Large-scale testing of the vaccine, developed by Moscow’s Gamaleya institute, is due to start in Russia next week. Sputnik V has been developed by the Gamaleya Research Institute of Epidemiology and Microbiology, along with the RDIF. The vaccine has not been tested in Phase 3 or larger clinical trials.
The Sputnik V vaccine consists of two shots that use different versions of adenoviruses — virus types, some of which cause the common cold — that the manufacturers have engineered to carry the gene for the surface protein of SARS-CoV-2 that causes COVID-19.
While Russia claimed to have approved the world’s first coronavirus vaccine, the vaccine, dubbed as Sputnik V, hasn’t gone through advanced trials normally required to prove that it works before being licensed, a violation of scientific protocol. Russian officials claimed the vaccine would provide lasting immunity to the viral infection yet have offered no proof yet.

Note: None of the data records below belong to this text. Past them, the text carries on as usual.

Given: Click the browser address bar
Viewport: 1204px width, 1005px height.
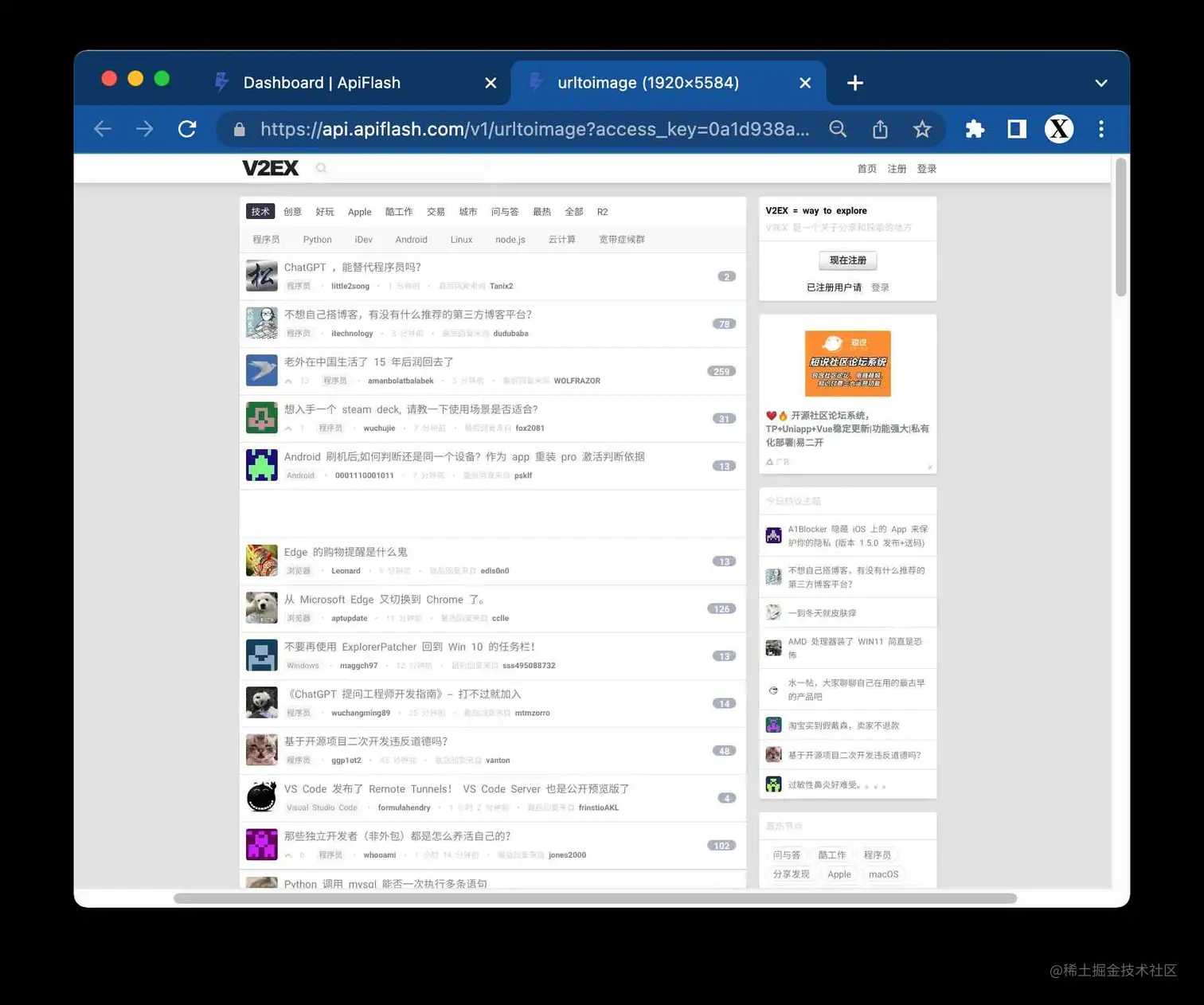Looking at the screenshot, I should pyautogui.click(x=526, y=128).
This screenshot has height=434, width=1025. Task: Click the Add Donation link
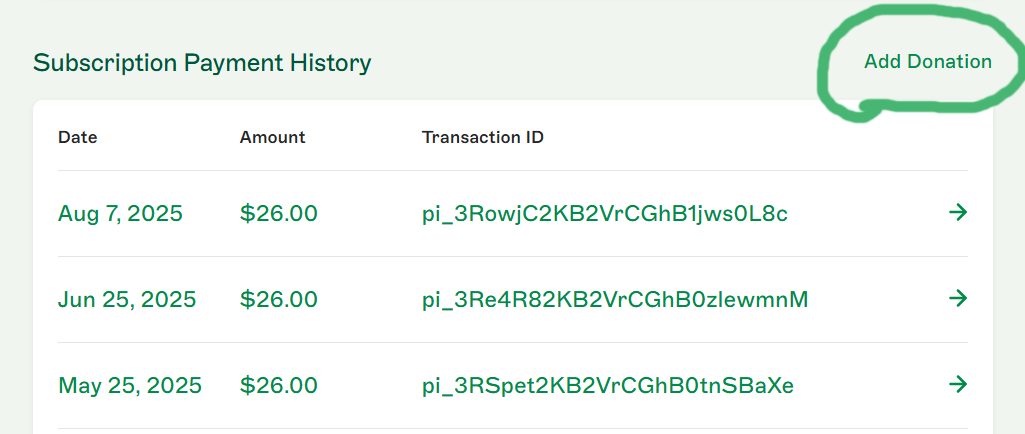[x=927, y=62]
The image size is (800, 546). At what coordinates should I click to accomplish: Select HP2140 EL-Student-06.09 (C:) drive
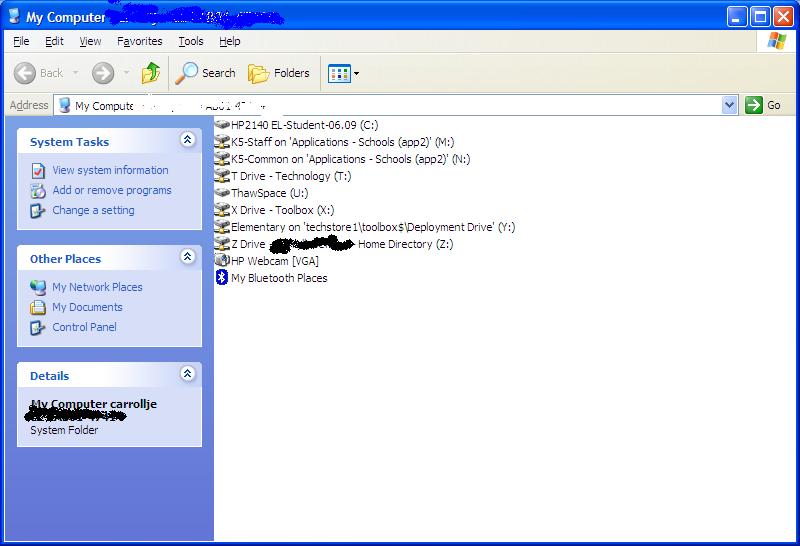(304, 125)
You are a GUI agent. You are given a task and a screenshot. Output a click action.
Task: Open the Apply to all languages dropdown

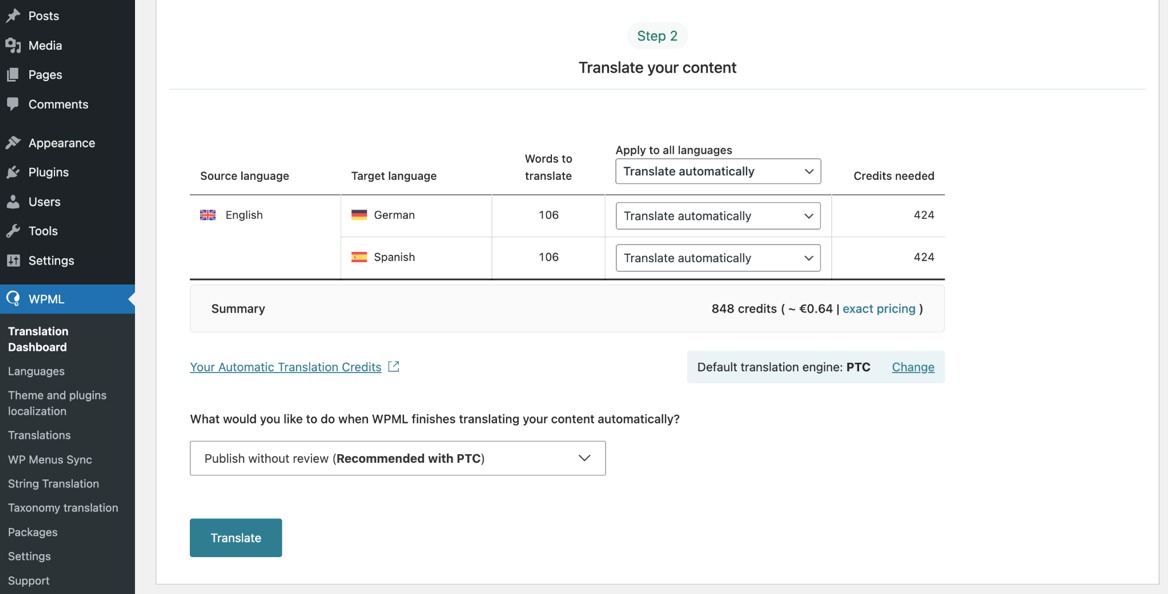pos(718,172)
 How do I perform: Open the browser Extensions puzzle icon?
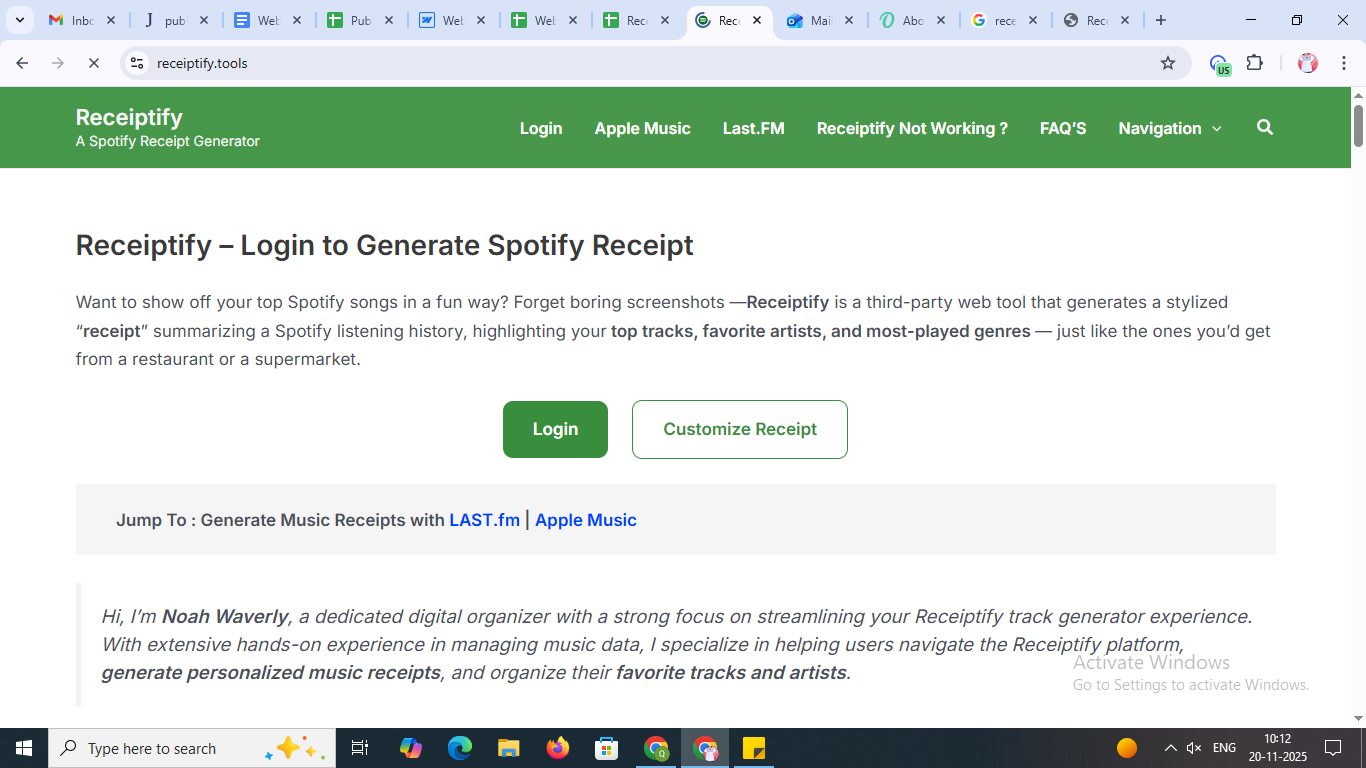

Health officials and world leaders have criticised Russia for releasing the vaccine in haste, by rushing through the first two phases of clinical trials. Responding to Putin’s claim, a spokesperson for the World Health Organisation (WHO) had said a few weeks back that “rigorous review” and assessment of the vaccine was needed before the global health body could recommend the use of the Russian vaccine, AFP reported.